» **Text passage**:
+===+
The township has remained as such to this day. In 1972, the township was officially redivided into 6 new urban wards and 102 village tracts. In March 2015, the town of Sinphyukyun was established by Legal Notification 356/2015 within the township. The township was last reorganised in 2018 to bring the number of village tracts down to the modern 99 tracts.

==Geography==
Salin Township lies along the Irrawaddy River in central Myanmar's Dry Zone region. It is predominantly a low-lying part of the Irrawaddy valley with the elevation rising towards its west where some hills can be found. The most prominent mountain is Mt. Nwama in the township's west, but the highest point, Mt. Yayyo, lies at the tripoint with Saw Township and Seikphyu Township in the north at an elevation of 2083 ft. The Salin River flows within the township for 32 mi eastwards into the Irrawaddy River, which flows from north to south. There are several populated riverine islands within the township, particularly in the east.
+===+
» **Data block**:
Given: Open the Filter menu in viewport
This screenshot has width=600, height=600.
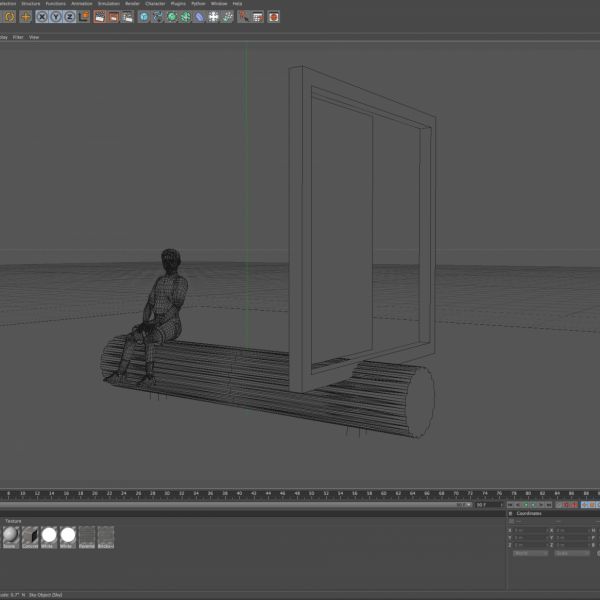Looking at the screenshot, I should pyautogui.click(x=17, y=37).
+===+
» **What you are asked to do**:
In the text on Salin Township, which mountain is named as the township's highest point?

» **Written answer**:
Mt. Yayyo, at an elevation of 2083 ft.